§ Problem statement
Pick out every line in the items below that contains the string "Task", and copy each of those lines.

** START **

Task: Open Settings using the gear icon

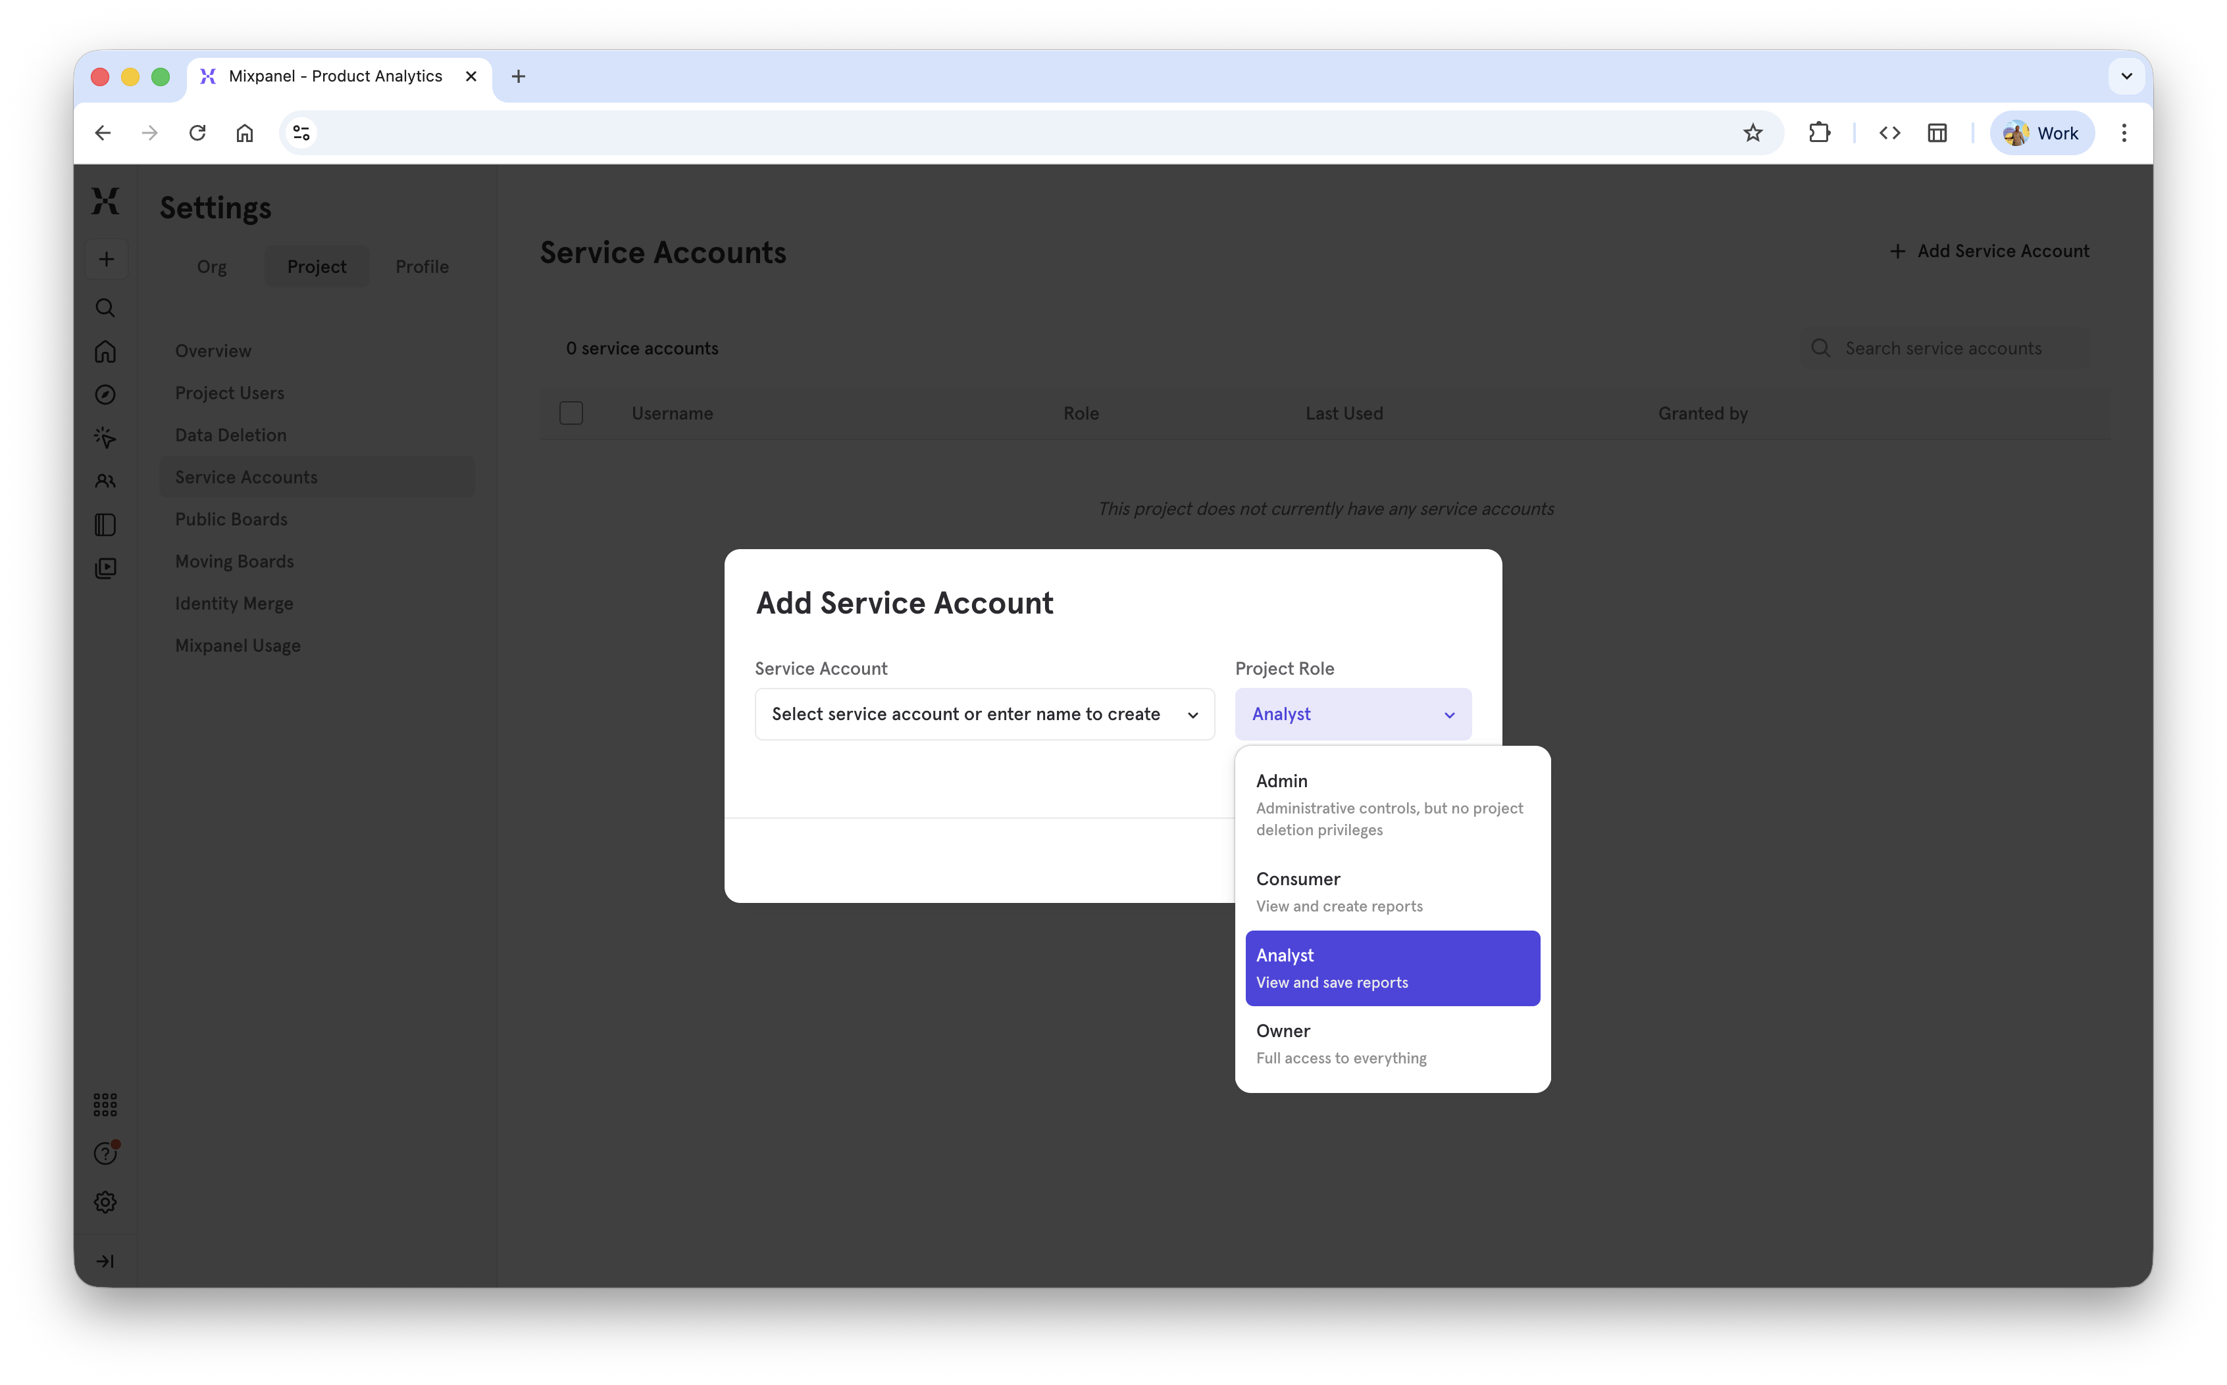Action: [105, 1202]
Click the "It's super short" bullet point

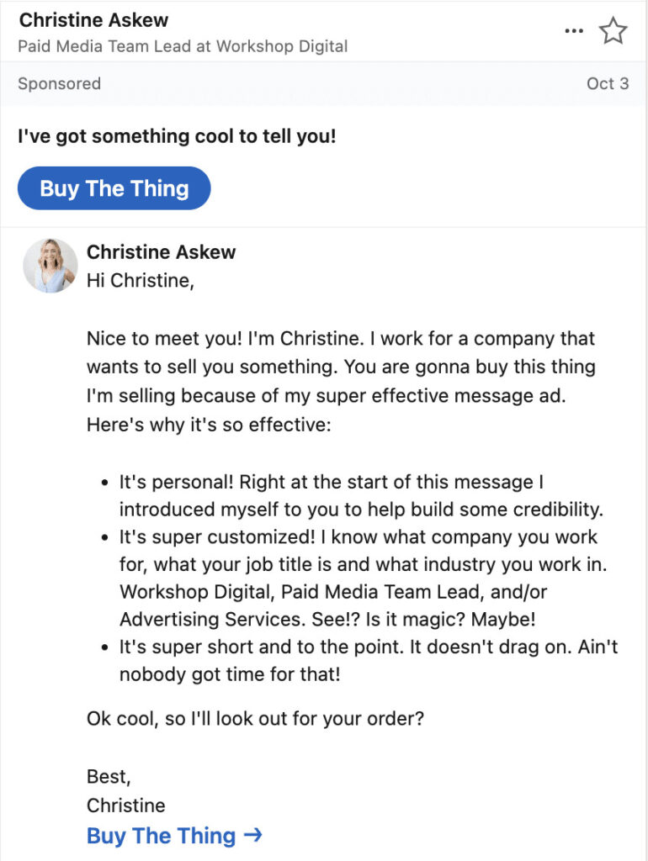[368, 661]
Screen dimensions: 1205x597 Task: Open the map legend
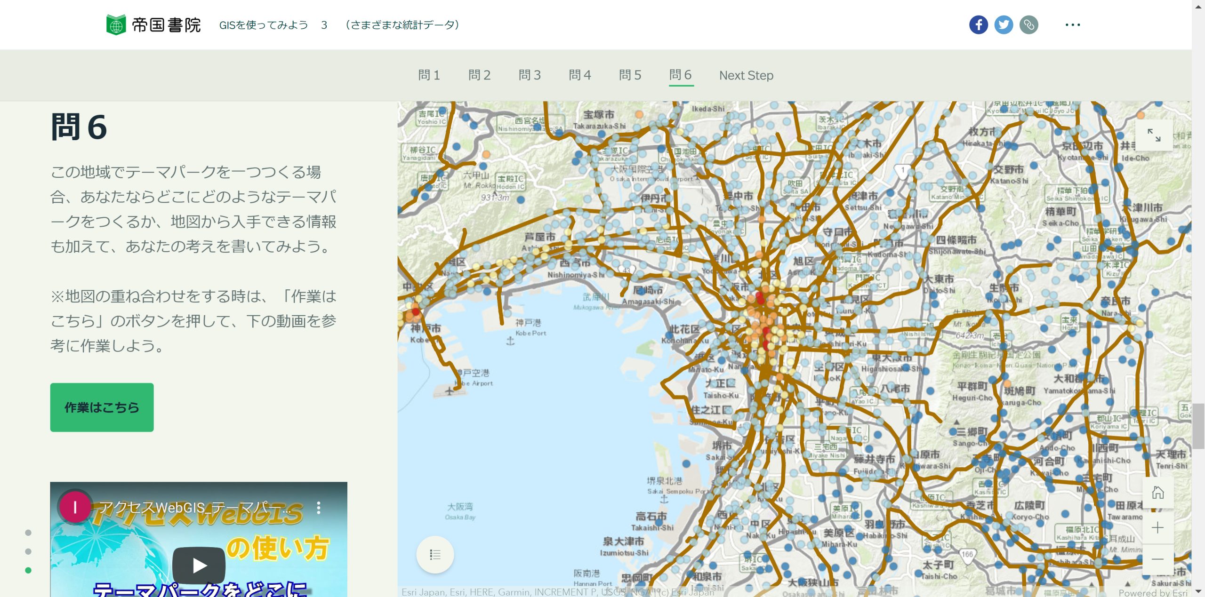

** END **

§ Output below
Task: Open Settings using the gear icon
Screen dimensions: 1205x597 Task: Open the map legend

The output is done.